Hi,
I’m a developer building Biomedical Research Hub Data Commons. I was looking into a way to fetch data related to IDC studies, in such a way that, the information available in BRH will always be up to date with respect to the data available in IDC. I got a few questions related to that.
I also see a lot of discussions talking about Big Query usage, wanted to make sure what would be the best way to get the info I need. API or BigQuery?
In order to fetch the info I need, I’ve been told to use this query in the BigQuery console
Query
SELECT *
FROM canceridc-data.idc.data_collections_metadata
LIMIT 1000
But this query only yields 25 results, despite of the API returning 128 results. Wasn’t sure if I was using the right query.
The subject value in the BigQuery result set is different from the subject_count value in the API, are the fields different? If not, which one of those is stale?
The API should be functional. If you see problems, we will need to look into this. @bill.clifford should be able to help with this.
BigQuery can be used to access all of the metadata, you can access it using standard SQL. API exposes a very tiny bit of metadata, mostly what is available in the IDC portal. I personally use BigQuery for all the data querying needs.
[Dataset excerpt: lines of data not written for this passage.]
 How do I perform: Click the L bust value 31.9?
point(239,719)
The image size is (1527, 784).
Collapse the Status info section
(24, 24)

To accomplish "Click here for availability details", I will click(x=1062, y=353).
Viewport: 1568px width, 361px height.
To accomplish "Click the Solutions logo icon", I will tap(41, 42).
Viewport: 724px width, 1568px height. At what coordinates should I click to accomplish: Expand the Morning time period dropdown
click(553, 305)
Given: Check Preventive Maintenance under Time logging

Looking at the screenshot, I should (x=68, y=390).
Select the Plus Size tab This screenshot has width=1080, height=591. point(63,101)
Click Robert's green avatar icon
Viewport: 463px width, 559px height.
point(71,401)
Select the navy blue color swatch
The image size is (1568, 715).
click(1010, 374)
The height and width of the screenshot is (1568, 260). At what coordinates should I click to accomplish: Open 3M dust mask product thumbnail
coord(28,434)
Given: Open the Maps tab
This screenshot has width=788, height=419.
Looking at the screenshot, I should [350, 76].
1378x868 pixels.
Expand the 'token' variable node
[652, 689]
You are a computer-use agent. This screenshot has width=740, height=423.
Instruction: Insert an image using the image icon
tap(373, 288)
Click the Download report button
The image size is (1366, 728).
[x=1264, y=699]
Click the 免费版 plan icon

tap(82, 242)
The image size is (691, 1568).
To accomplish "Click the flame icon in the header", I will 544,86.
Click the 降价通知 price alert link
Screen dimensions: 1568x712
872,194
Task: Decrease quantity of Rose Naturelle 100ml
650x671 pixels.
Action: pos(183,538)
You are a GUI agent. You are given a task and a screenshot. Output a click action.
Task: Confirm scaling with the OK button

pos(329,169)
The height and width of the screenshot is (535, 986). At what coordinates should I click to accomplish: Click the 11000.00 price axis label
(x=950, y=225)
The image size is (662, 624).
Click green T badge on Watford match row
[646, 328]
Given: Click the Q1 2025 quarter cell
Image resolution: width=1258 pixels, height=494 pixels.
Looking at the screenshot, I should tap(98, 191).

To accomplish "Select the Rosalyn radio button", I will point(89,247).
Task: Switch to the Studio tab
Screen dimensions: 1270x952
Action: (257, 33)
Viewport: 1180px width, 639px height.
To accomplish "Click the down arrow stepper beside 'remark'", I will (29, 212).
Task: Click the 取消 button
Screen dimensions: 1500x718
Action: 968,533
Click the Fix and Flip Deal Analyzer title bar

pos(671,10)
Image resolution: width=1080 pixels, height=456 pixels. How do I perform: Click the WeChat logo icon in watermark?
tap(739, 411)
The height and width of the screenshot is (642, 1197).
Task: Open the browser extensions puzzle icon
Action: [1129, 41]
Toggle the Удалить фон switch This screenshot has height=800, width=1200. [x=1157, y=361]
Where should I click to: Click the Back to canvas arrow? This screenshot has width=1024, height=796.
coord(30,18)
Can you please let me know who told you to use that query? That query is using the wrong table, and if it is mentioned anywhere in public documentation or examples we should fix this.
The API at https://api.imaging.datacommons.cancer.gov/v1/collections is functional and maintained. It is primarily intended to allow programmatic interaction for cohort creation, as opposed to interactive use of the portal. But for the definitive read-only source of what is available in IDC, using the BigQuery tables now hosted in the Google Public Data program is probably the way to go. As Andrey says, the BQ dataset and table you are asking about are out-of-date.